Arrow provides a fast CSV reader allowing ingestion of external data as Arrow tables.

Basic usage#

A CSV file is read from a InputStream.

#include "arrow/csv/api.h"

{
   // ...
   arrow::io::IOContext io_context = arrow::io::default_io_context();
   std::shared_ptr<arrow::io::InputStream> input = ...;

   auto read_options = arrow::csv::ReadOptions::Defaults();
   auto parse_options = arrow::csv::ParseOptions::Defaults();
   auto convert_options = arrow::csv::ConvertOptions::Defaults();

   // Instantiate TableReader from input stream and options
   auto maybe_reader =
     arrow::csv::TableReader::Make(io_context,
                                   input,
                                   read_options,
                                   parse_options,
                                   convert_options);
   if (!maybe_reader.ok()) {
      // Handle TableReader instantiation error...
   }
   std::shared_ptr<arrow::csv::TableReader> reader = *maybe_reader;

   // Read table from CSV file
   auto maybe_table = reader->Read();
   if (!maybe_table.ok()) {
      // Handle CSV read error
      // (for example a CSV syntax error or failed type conversion)
   }
   std::shared_ptr<arrow::Table> table = *maybe_table;
}

A CSV file is written to a OutputStream.

#include <arrow/csv/api.h>
{
    // Oneshot write
    // ...
    std::shared_ptr<arrow::io::OutputStream> output = ...;
    auto write_options = arrow::csv::WriteOptions::Defaults();
    if (WriteCSV(table, write_options, output.get()).ok()) {
        // Handle writer error...
    }
}
{
    // Write incrementally
    // ...
    std::shared_ptr<arrow::io::OutputStream> output = ...;
    auto write_options = arrow::csv::WriteOptions::Defaults();
    auto maybe_writer = arrow::csv::MakeCSVWriter(output, schema, write_options);
    if (!maybe_writer.ok()) {
        // Handle writer instantiation error...
    }
    std::shared_ptr<arrow::ipc::RecordBatchWriter> writer = *maybe_writer;

    // Write batches...
    if (!writer->WriteRecordBatch(*batch).ok()) {
        // Handle write error...
    }

    if (!writer->Close().ok()) {
        // Handle close error...
    }
    if (!output->Close().ok()) {
        // Handle file close error...
    }
}

Note

The writer does not yet support all Arrow types.

Column names#

There are three possible ways to infer column names from the CSV file:

By default, the column names are read from the first row in the CSV file
If ReadOptions::column_names is set, it forces the column names in the table to these values (the first row in the CSV file is read as data)
If ReadOptions::autogenerate_column_names is true, column names will be autogenerated with the pattern “f0”, “f1”… (the first row in the CSV file is read as data)

Column selection#

By default, Arrow reads all columns in the CSV file. You can narrow the selection of columns with the ConvertOptions::include_columns option. If some columns in ConvertOptions::include_columns are missing from the CSV file, an error will be emitted unless ConvertOptions::include_missing_columns is true, in which case the missing columns are assumed to contain all-null values.

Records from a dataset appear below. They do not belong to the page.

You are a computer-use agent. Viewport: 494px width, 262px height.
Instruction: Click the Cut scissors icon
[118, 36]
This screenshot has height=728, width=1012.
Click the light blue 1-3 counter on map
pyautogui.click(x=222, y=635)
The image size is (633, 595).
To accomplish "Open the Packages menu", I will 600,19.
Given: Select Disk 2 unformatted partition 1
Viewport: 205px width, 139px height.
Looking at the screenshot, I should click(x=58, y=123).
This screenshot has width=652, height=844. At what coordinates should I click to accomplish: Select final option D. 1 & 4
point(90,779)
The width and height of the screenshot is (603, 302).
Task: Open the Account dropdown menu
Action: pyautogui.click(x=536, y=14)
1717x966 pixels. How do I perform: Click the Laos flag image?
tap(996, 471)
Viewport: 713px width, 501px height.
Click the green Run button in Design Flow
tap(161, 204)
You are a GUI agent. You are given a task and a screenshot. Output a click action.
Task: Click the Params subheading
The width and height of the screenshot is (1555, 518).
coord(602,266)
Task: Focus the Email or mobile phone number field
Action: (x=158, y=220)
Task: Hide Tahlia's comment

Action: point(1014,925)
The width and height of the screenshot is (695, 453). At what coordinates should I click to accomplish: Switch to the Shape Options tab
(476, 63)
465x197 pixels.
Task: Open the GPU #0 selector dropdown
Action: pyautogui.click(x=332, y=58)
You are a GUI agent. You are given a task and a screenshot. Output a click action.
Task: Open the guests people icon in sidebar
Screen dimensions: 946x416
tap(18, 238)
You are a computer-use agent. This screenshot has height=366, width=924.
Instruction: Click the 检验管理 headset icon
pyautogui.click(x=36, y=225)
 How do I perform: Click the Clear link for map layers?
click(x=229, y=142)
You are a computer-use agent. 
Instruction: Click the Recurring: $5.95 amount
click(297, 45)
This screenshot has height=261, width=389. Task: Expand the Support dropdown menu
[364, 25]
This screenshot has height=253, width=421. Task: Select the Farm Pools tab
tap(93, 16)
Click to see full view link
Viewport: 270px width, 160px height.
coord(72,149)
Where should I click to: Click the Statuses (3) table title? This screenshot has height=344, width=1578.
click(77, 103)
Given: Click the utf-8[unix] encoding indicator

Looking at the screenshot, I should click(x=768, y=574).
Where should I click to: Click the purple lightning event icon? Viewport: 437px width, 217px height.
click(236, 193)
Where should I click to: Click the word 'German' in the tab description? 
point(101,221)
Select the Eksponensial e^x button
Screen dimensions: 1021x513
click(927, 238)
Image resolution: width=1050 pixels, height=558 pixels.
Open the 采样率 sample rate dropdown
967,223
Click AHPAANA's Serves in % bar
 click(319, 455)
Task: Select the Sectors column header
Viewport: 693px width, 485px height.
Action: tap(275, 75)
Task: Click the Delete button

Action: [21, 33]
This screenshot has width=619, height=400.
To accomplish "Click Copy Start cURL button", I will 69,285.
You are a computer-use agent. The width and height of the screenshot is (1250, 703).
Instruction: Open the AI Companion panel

Interaction with column names#

If both ReadOptions::column_names and ConvertOptions::include_columns are specified, the ReadOptions::column_names are assumed to map to CSV columns, and ConvertOptions::include_columns is a subset of those column names that will part of the Arrow Table.

Data types#

By default, the CSV reader infers the most appropriate data type for each column. Type inference considers the following data types, in order:

Null
Int64
Boolean
Date32
Time32 (with seconds unit)
Timestamp (with seconds unit)
Timestamp (with nanoseconds unit)
Float64
Dictionary<String> (if ConvertOptions::auto_dict_encode is true)
Dictionary<Binary> (if ConvertOptions::auto_dict_encode is true)
String
Binary

It is possible to override type inference for select columns by setting the ConvertOptions::column_types option. Explicit data types can be chosen from the following list:

Null
All Integer types
Float32 and Float64
Decimal128
Boolean
Date32 and Date64
Time32 and Time64
Timestamp
Binary and Large Binary
String and Large String (with optional UTF8 input validation)
Fixed-Size Binary
Dictionary with index type Int32 and value type one of the following: Binary, String, LargeBinary, LargeString, Int32, UInt32, Int64, UInt64, Float32, Float64, Decimal128

Other data types do not support conversion from CSV values and will error out.

Dictionary inference#

If type inference is enabled and ConvertOptions::auto_dict_encode is true, the CSV reader first tries to convert string-like columns to a dictionary-encoded string-like array. It switches to a plain string-like array when the threshold in ConvertOptions::auto_dict_max_cardinality is reached.

Timestamp inference/parsing#

If type inference is enabled, the CSV reader first tries to interpret string-like columns as timestamps. If all rows have some zone offset (e.g. Z or +0100), even if the offsets are inconsistent, then the inferred type will be UTC timestamp. If no rows have a zone offset, then the inferred type will be timestamp without timezone. A mix of rows with/without offsets will result in a string column.

If the type is explicitly specified as a timestamp with/without timezone, then the reader will error on values without/with zone offsets in that column. Note that this means it isn’t currently possible to have the reader parse a column of timestamps without zone offsets as local times in a particular timezone; instead, parse the column as timestamp without timezone, then convert the values afterwards using the assume_timezone compute function.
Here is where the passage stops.